The first lighthouse was completed in 1902, as part of the first maritime lighting plan for the Canaries, to act as a navigation aid for the coastal shipping between Santa Cruz de Tenerife and the ports of the western Canary Islands. Built in a similar style to other Canarian 19th century lights, it consists of a white washed single storey building, with dark volcanic rock used for the masonry detailing. This originally contained two separate living quarters, a warehouse, and an office grouped around a small courtyard. The lantern dome was attached to the flat roof of the building, on the seaward side, overlooking the Atlantic Ocean. It remained in service until it was replaced in the 1970s by the new modern tower.
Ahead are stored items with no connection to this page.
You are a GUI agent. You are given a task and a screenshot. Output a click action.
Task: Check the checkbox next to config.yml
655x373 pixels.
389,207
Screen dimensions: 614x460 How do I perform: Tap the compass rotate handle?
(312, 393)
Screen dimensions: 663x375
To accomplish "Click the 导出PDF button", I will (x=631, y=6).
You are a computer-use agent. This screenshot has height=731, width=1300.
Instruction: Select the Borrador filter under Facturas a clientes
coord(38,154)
In 2003, the disused structure was partially restored via a two-year programme of training in brick-laying and carpentry for unemployed youths. The aim was to convert the building into an academy for hotel staff, prior to final conversion into a museum and restaurant. These plans now seem to have been delayed or abandoned due to a lack of available investment.

The new lighthouse, which was built next to the original building first entered service in 1976. It consists of a 39 m high cylinder-shaped tower, which is white with red bands, that supports twin galleries and a lantern with a black cupola. The design is the same, except fifteen metres higher, than the new tower of Fuencaliente Lighthouse on La Palma. With a focal height of 54 m above sea level, the light can be seen for 17 nautical miles. Its light characteristic is made up of three flashes of white light every twenty seconds.

The lighthouse is maintained by the port authority of the Province of Santa Cruz de Tenerife. It is registered under the international Admiralty number D2829 and has the NGA identifier of 113-23828.